Ahora bien, en sede jurisprudencial la Corte Constitucional mediante Sentencia C-264 de 1996, indicó que la información sobre la atención del paciente que se encuentra en la historia clínica está amparada por la reserva legal y, por lo tanto, no puede ser compartida ni divulgada a terceros.
"La doctrina de la Corte sobre el secreto profesional, particularmente referida a la práctica de la medicina, puede condensarse en los siguientes enunciados:
1. La historia clínica, su contenido y los informes que de la misma se deriven, están sujetos a reserva y, por lo tanto, sólo pueden ser conocidos por el médico y su paciente.
2. Sólo con la autorización del paciente, puede revelarse a un tercero el contenido de su historia clínica.
3. Levantada la reserva de la historia clínica, su uso debe limitarse al objeto y al sentido legítimo de la autorización dada por el paciente.
4. Datos extraídos de la historia clínica de un paciente, sin su autorización, no puede ser utilizados válidamente como prueba en un proceso judicial.
5. No puede el Legislador señalar bajo qué condiciones puede legítimamente violarse el secreto profesional.
6. El profesional depositario del secreto profesional está obligado a mantener el sigilo y no es optativo para éste revelar su contenido o abstenerse de hacerlo".
En el mismo sentido, en Sentencia T-408 de 2014, la Corte Constitucional reiteró que solamente puede accederse a la historia clínica a través de la autorización del paciente o a través de autoridad judicial que levante la reserva.
"Es así como, el derecho a solicitar copia de una historia clínica está limitado fundamentalmente por el derecho a la intimidad (artículo 15 Superior), toda vez que se trata de una información privada que en principio solo interesa a su titular y a quienes profesionalmente deben atenderlo.
En consecuencia, si alguien distinto, así se trate de un familiar cercano del paciente, pretende obtener información contenida en la historia clínica del titular, deberá contar con su aquiescencia y, en su defecto, solicitar a la autoridad judicial competente el levantamiento de la reserva."
En ese orden de ideas, la reserva de la historia clínica, si bien no es absoluta, exige que el acceso por terceros se produzca únicamente en los supuestos legalmente habilitados y con observancia estricta de los principios de finalidad, necesidad y confidencialidad. Al respecto, la Sentencia T-153 de 2024 de la Corte Constitucional reiteró de manera expresa el carácter reservado de la historia clínica y el carácter excepcional del acceso por terceros, en los siguientes términos:
"(...)
"La historia clínica es un documento sometido a reserva.
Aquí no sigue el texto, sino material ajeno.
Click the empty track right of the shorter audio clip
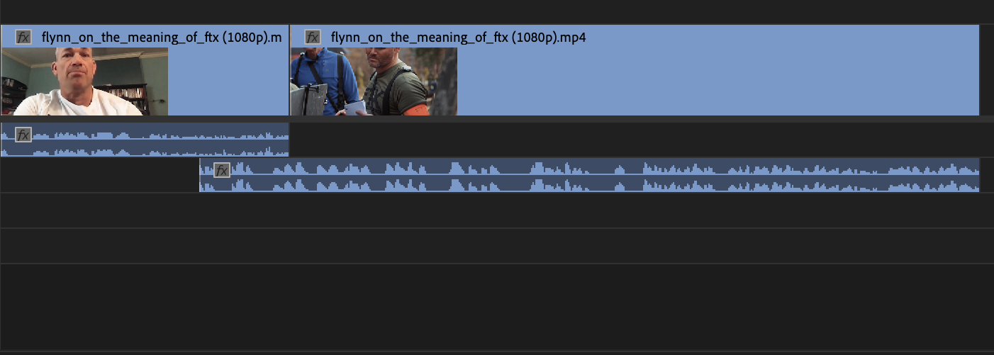 point(642,140)
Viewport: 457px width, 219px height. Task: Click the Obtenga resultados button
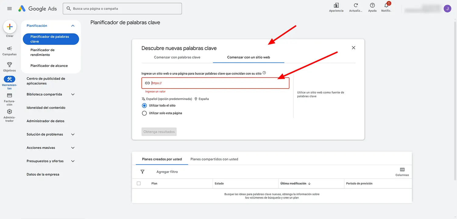pos(159,131)
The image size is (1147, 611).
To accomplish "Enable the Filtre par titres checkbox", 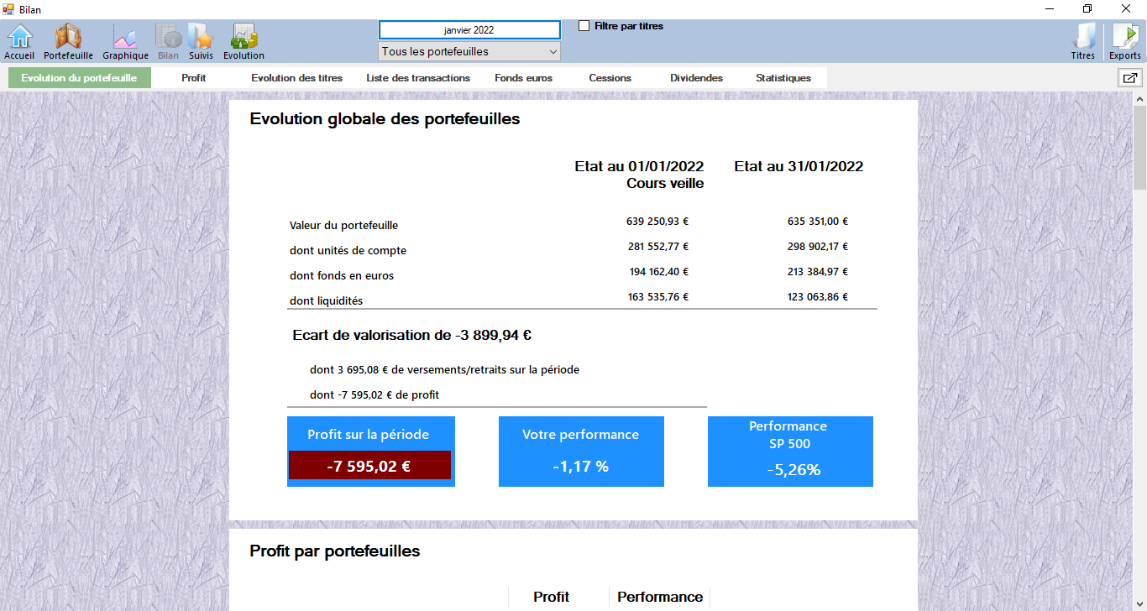I will 584,26.
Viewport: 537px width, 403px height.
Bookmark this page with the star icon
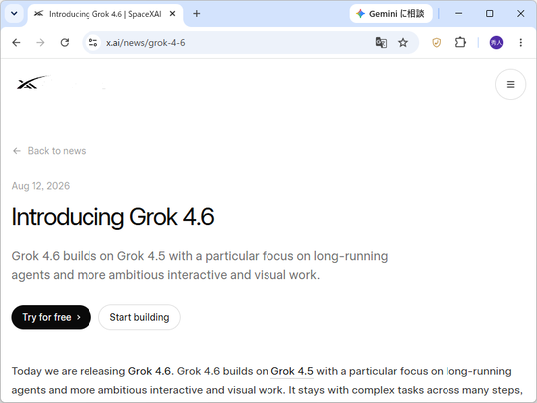[403, 43]
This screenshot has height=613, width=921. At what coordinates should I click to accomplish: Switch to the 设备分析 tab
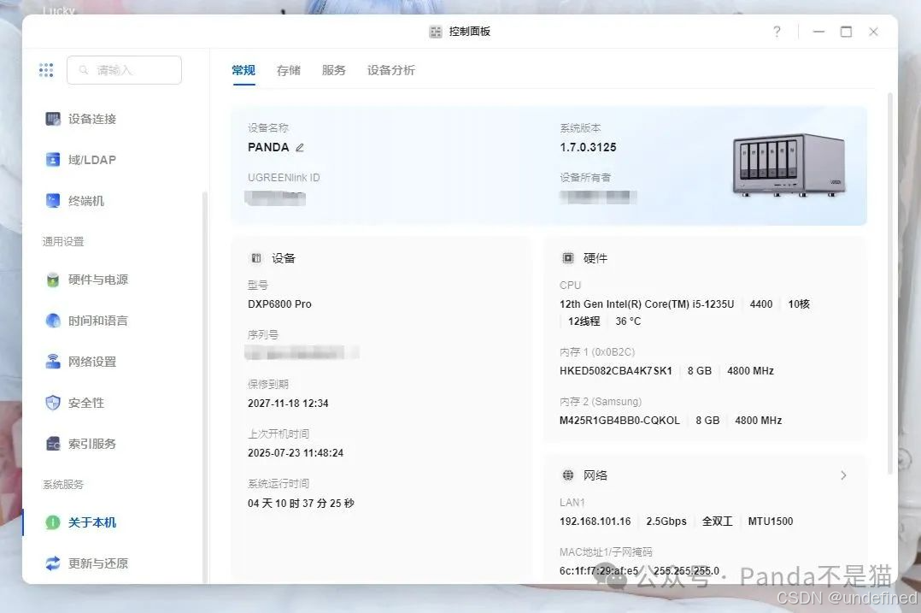click(390, 70)
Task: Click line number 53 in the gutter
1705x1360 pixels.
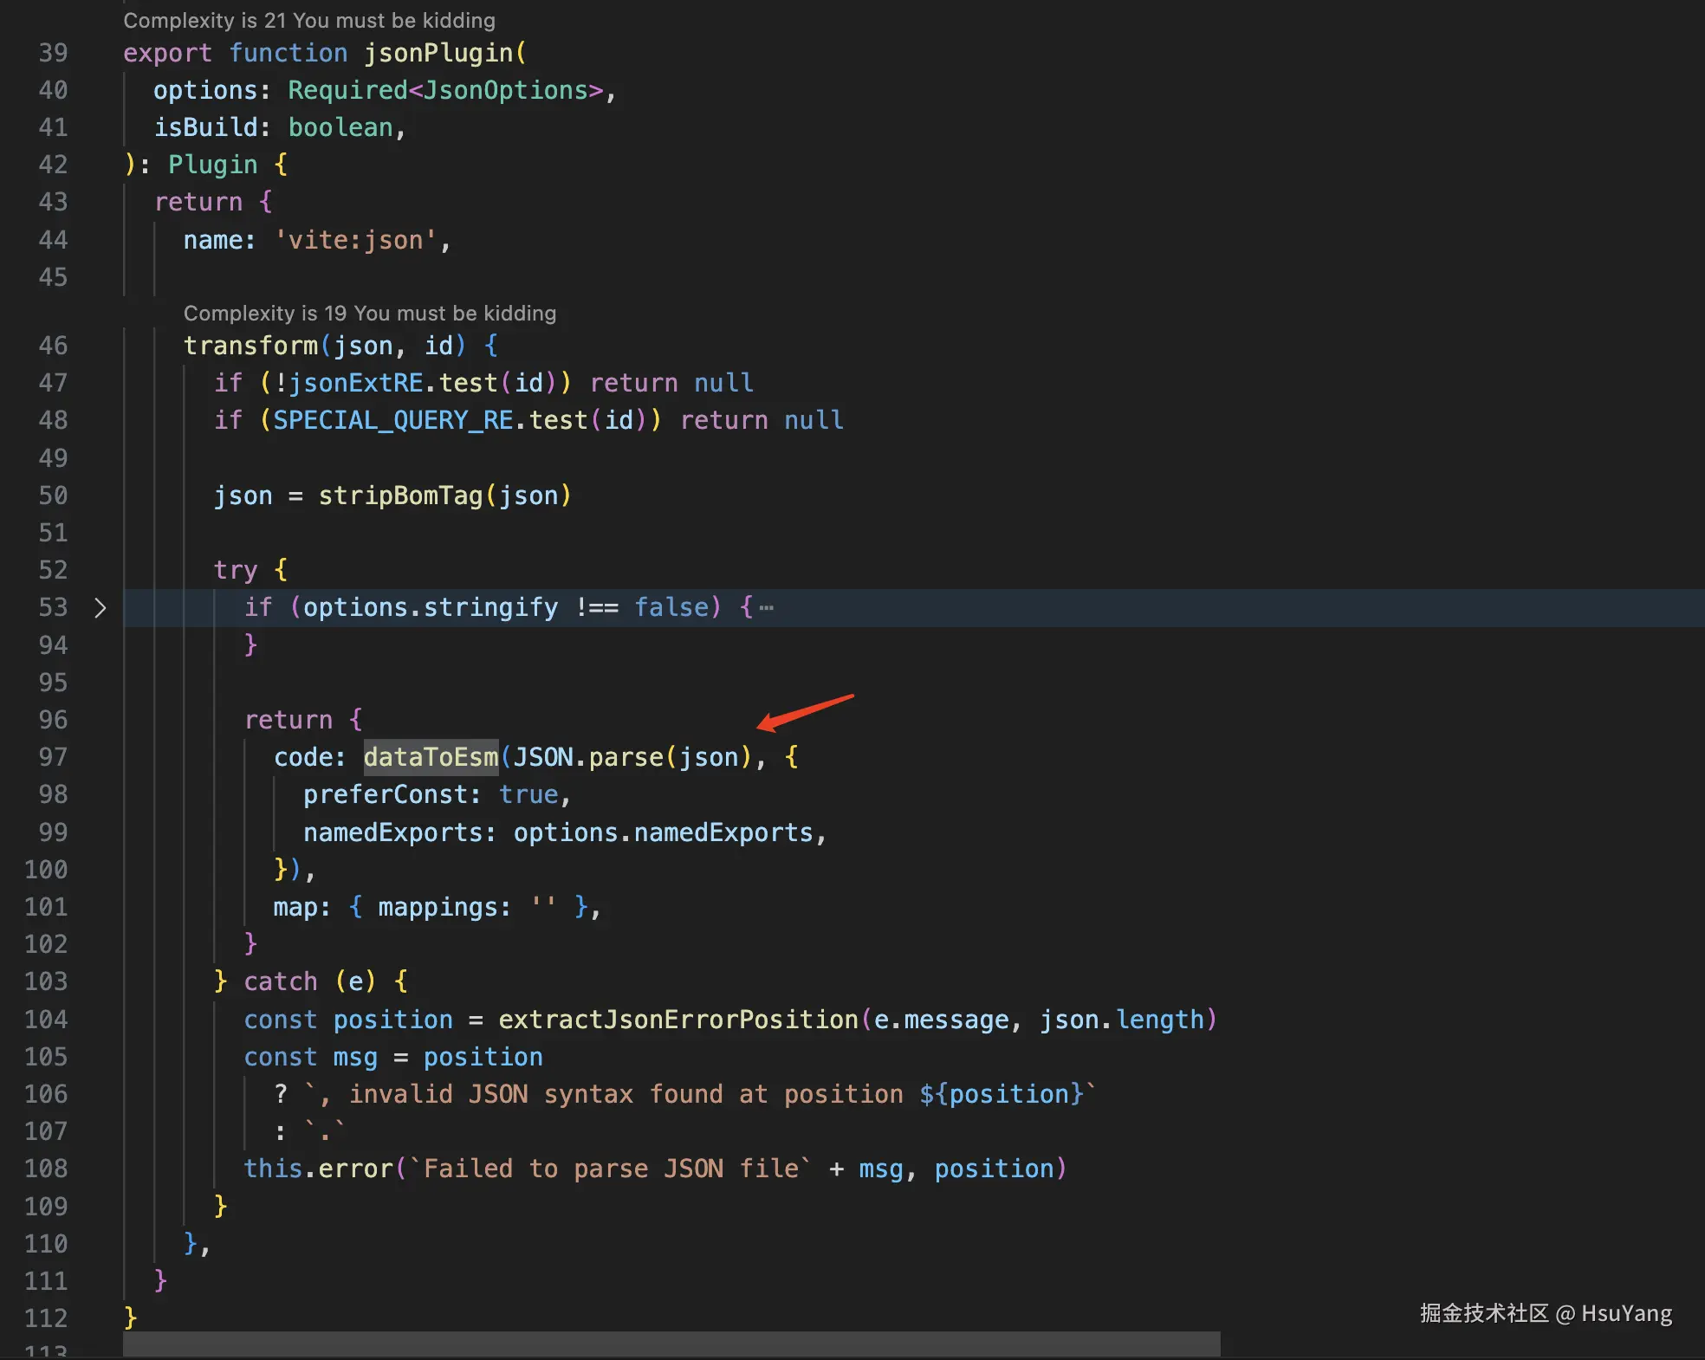Action: (x=52, y=607)
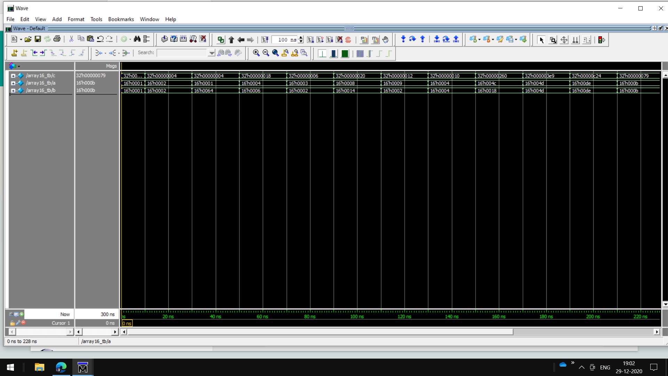This screenshot has width=668, height=376.
Task: Open the Bookmarks menu
Action: click(121, 19)
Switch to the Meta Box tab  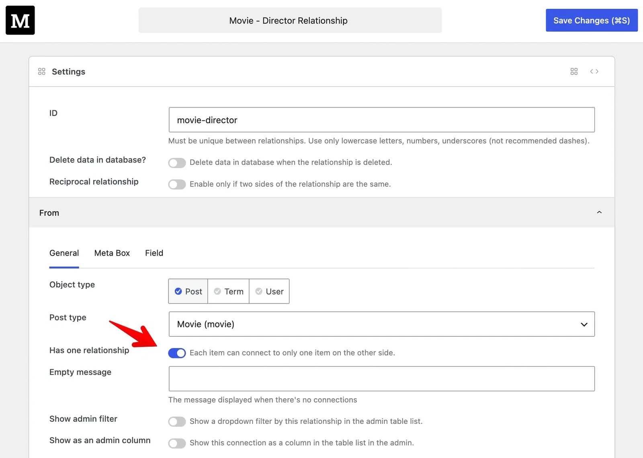point(112,253)
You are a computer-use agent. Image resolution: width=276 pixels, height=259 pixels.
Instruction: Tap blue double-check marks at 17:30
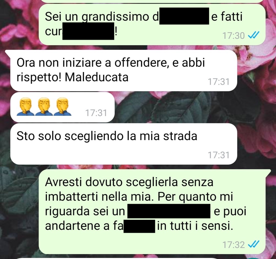point(253,36)
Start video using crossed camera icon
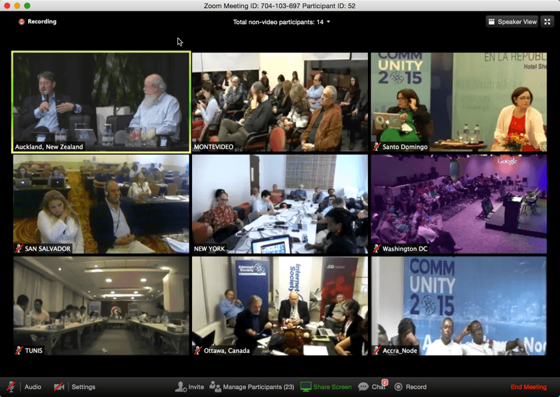The image size is (560, 397). tap(59, 386)
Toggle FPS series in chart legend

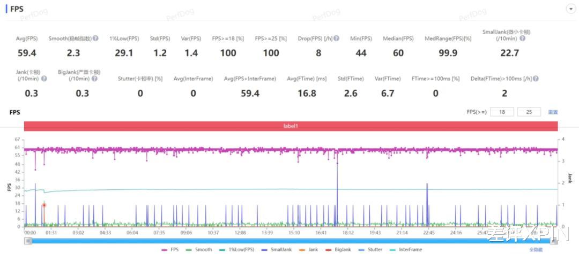(170, 250)
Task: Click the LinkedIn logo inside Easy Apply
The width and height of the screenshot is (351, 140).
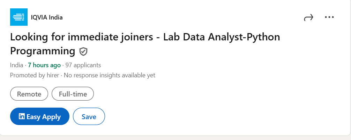Action: tap(22, 117)
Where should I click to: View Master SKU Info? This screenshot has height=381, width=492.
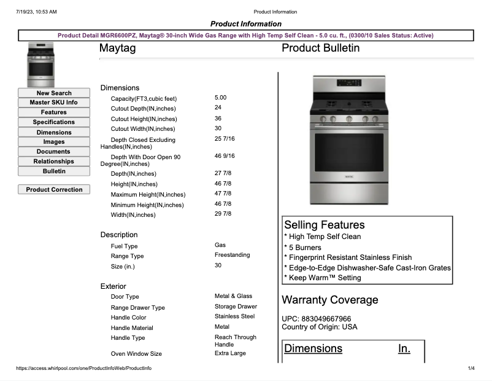point(53,103)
Sin embargo, excepcionalmente es posible que terceros conozcan su contenido cuando: (i) han obtenido la autorización del titular de la información; (ii) existe una orden de autoridad judicial competente; (iii) la información es requerida por entidades del sistema de salud para el cumplimiento de funciones constitucionales o legales; o (iv) individuos que, por razón de las funciones que cumplen dentro del sistema de salud o de seguridad social, tienen acceso a ella, siempre que dicho acceso esté justificado, sea necesario para el cumplimiento de dichas funciones y se mantenga la reserva de la información."
(...)"
Así mismo, dicha providencia reforzó el deber de custodia y la obligación institucional de adoptar medidas efectivas para preservar la reserva de la historia clínica, al señalar de manera expresa:
(...)
"Esta Corte advierte que las entidades responsables de la custodia de la historia clínica tienen la obligación constitucional y legal de adoptar medidas razonables, técnicas y administrativas, orientadas a garantizar la confidencialidad de la información. En el caso concreto, pese a tener conocimiento de una presunta filtración de información contenida en la historia clínica de la accionante, la entidad accionada no adelantó ninguna acción dirigida a proteger el derecho fundamental a la intimidad ni el derecho al habeas data, lo cual configura una vulneración de tales garantías constitucionales."
(...)"
Por otro lado, tratándose de requerimientos formulados por autoridades judiciales y/o por la Policía Judicial, resulta pertinente recordar que el ordenamiento procesal penal contempla reglas específicas de protección del derecho a la intimidad y controles sobre el acceso a información no pública. En particular, el artículo 14 de la Ley 906 de 2004 dispone textualmente:
"Artículo 14. Intimidad. Toda persona tiene derecho al respeto de su intimidad. Nadie podrá ser molestado en su vida privada.
No podrán hacerse registros, allanamientos ni incautaciones en domicilio, residencia, o lugar de trabajo, sino en virtud de orden escrita del Fiscal General de la Nación o su delegado, con arreglo de las formalidades y motivos previamente definidos en este código. Se entienden excluidas las situaciones de flagrancia y demás contempladas por la ley.
De la misma manera deberá procederse cuando resulte necesaria la búsqueda selectiva en las bases de datos computarizadas, mecánicas o de cualquier otra índole, que no sean de libre acceso, o cuando fuere necesario interceptar comunicaciones.
En estos casos, dentro de las treinta y seis (36) horas siguientes deberá adelantarse la respectiva audiencia ante el juez de control de garantías, con el fin de determinar la legalidad formal y material de la actuación. "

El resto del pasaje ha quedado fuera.